Na Igreja, sendo esta, "manifestante das intenções de Deus", repousa sobre ela o dever ininterrupto de manifestar o que é de Deus para o mundo, ou seja, A GRAÇA, que na óptica do agraciador acompanha o amo e a caridade, a fraternidade, a justiça, o r etc.. O que se processa então, quando esse dever de proclamar o evangelho da Graça de Deus sem a consecução de proventos, é substituído pela ambição de acumular segundo as vias propostas pelo sistema capitalista (seja qual for sua fase)? A ideia original que orienta os paços da ekklesia se torna plástica, meramente uma intenção escondida, porque indesejada.

Onde estaria então o instrumento catalisador capaz de impulsionar, inquietar e motivar os cristãos? O que seria este instrumento? A resposta para essa indagação é mais que simples, é reducionista.

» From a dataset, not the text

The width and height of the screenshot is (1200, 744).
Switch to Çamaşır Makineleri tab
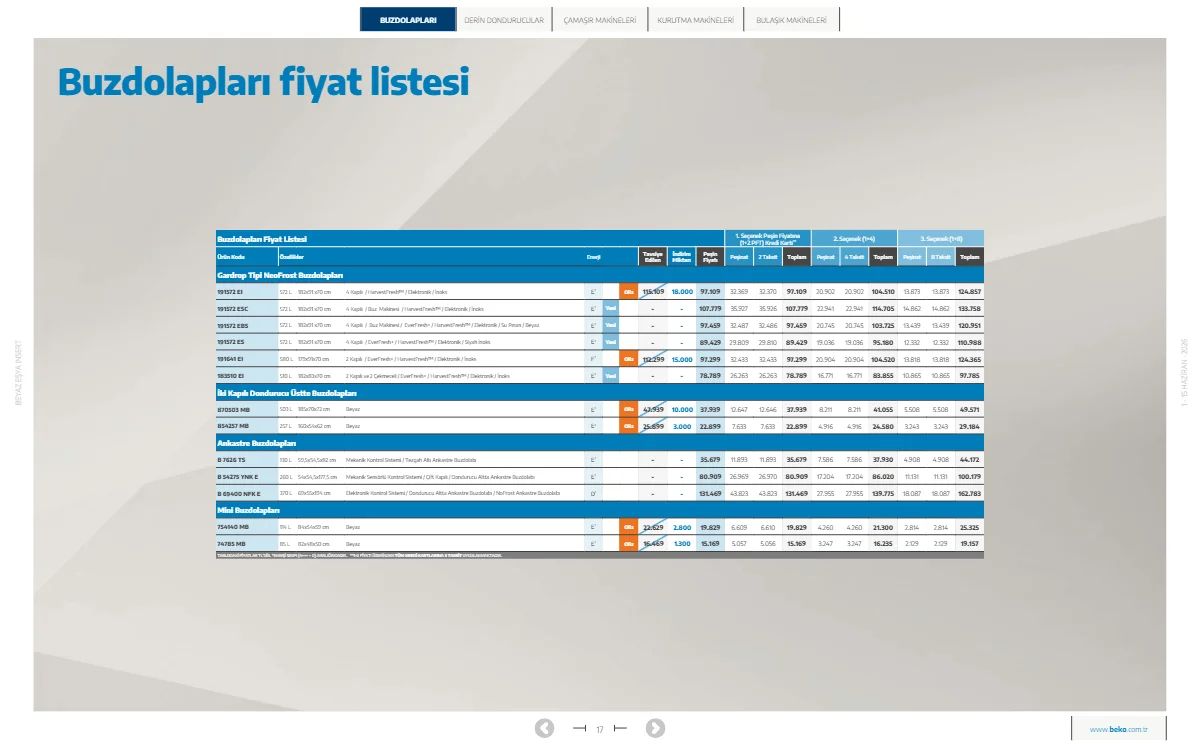click(x=600, y=20)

Para os chamados evangélicos, só um retorno ao princípio de convivência demonstrado na vida do Cristo, revelado nas escrituras, e, infelizmente, quase que soterrado nos capítulos recentes da história, poderá restabelecer-lhe o exercício peculiar outrora abandonado.

Eleger prioridades deixadas para traz (a comunhão dos crentes com eles mesmos e a firme intenção de paz com todos os homes) reunir consciências diversas com concepções distintas do mundo e do papel de cada individuo, neste mundo, com o desafio de querer transformá-lo, e, fazendo com que possa surgir a tolerância e a diplomacia que suscita o erigir da paz que lembra o operar do Parakletos de Deus.

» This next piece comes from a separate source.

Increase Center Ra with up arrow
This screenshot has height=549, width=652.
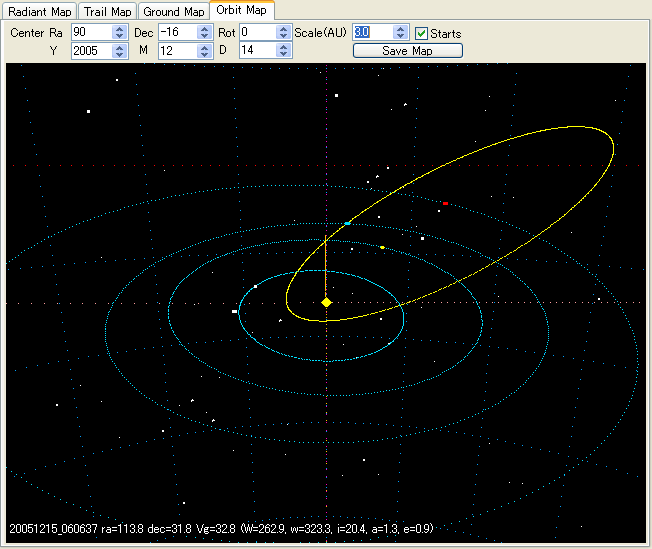point(120,29)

Faltou mencionar a Fé? Não. Ela está acesa uma vez que a condição precedente a todas essas coisas é "que Cristo habite pela fé nos vossos corações, a fim de que, estando arraigados e fundados em amor"***. Ora habitaria Cristo em meio à falta de solidariedade? Onde não haja amor (não se confunda amor com apreço)? O amor não se negocia assim como não se negocia a fé. Antes, com ele se dá prova de desinteresse e satisfação em simplesmente poder acolher por que se ama. O cristo fez isso e pediu para que o feito dele se reproduzisse, portanto, foi algo ensinado aos primeiros (ver Atos) possível de se realizar enquanto práxis histórica mesmo se indesejado pelos povos.

É sabido que espelhando na conduta de Cristo nitidamente renasce uma certeza, se permanecermos na "condição de evangélicos" segundo os contornos da estrutura que está posta não poderemos mais dizer uns para os outros Shalon. A paz é fruto do Espírito. Então, não se manifesta onde o Espírito não habita nem tampouco se compraz.

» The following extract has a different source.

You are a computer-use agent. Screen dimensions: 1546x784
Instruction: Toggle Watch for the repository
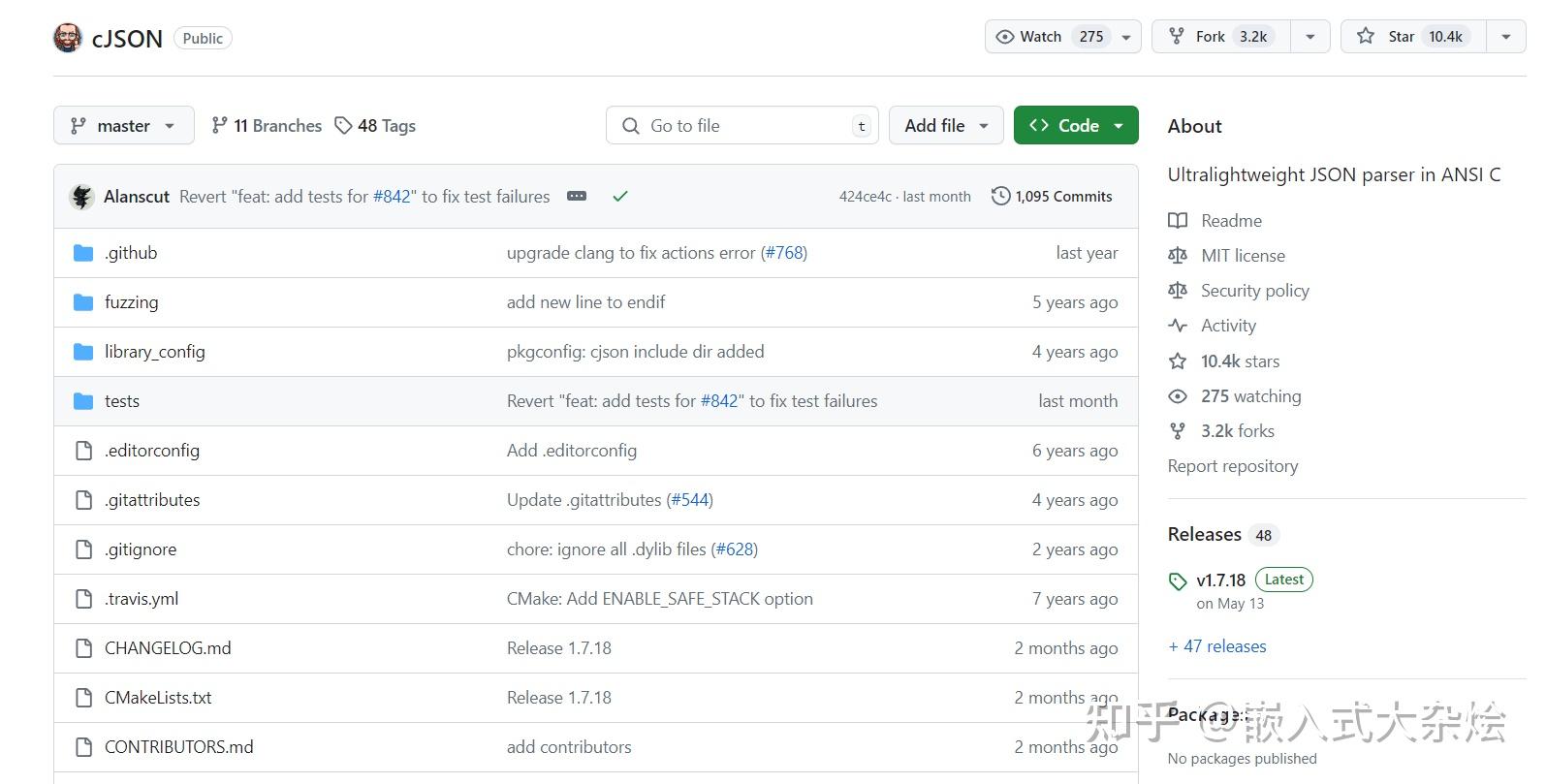click(1051, 37)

Se numa tomada de posição caprichosa tornar-se veraz aos cristãos a possibilidade de conviver sem o consumo supérfluo, continuariam os evangélicos brasileiros alcançando tamanho crescimento? Indaga-se ainda, esse crescimento não é fruto do uso de textos bíblicos (sobretudo do Antigo Testamento) enquanto mercadorias trocadas por medidas de falsa fé? Para se alcançar uma resposta, é preciso compreender qual a real motivação do grosso crescimento dos chamados evangélicos brasileiros. Fato este, constatado, sobretudo, a partir dos anos de 1990.

Não temos condições de esclarecer qual é a verdadeira motivação de cada individuo da/na igreja evangélica brasileira, portanto, resta-nos doravante atuar com dignidade humana, guardando com ousadia o que nos foi dada - a GRAÇA incorruptível - e, mesmo que pareça os dias mais e mais cansativos, permanecer entoando gritos de liberdade sustentando na Fé em Cristo.

Dessarte, o adjetivo de evangélico passa a condizer com a práxis dos que o conduz, então, isso instigaria os evangélicos na póstera de seus feitos, entoar encómio ao Cristo, procurando ainda, seguir a laboriosa caminhada autonomamente engajados na história hasteando a bandeira da justiça, suspirando por ela e incessantemente portar-se como requerentes ativos na defesa da vida.


Notas
* Herculano Candido de Sousa Neto é Professor licenciado em Geografia pela Universidade Estadual da Paraíba. Atua na associação dos geógrafos brasileiros seção Campina Grande - PB desde 2006 e, atualmente exerce o cargo de Presidente da mesma (gestão 2010 -2012).

**Especial atenção ao livro de Atos dos apóstolos que revela o proceder de uma Igreja empenhada em agir de acordo com o modelo de vida que lhes foi apresentado pelo Cristo. (João Ferreira de Almeida, R C).

***Conforme a carta do apóstolo Paulo aos efésios cap. 3, V 17. (João Ferreira de Almeida, R C).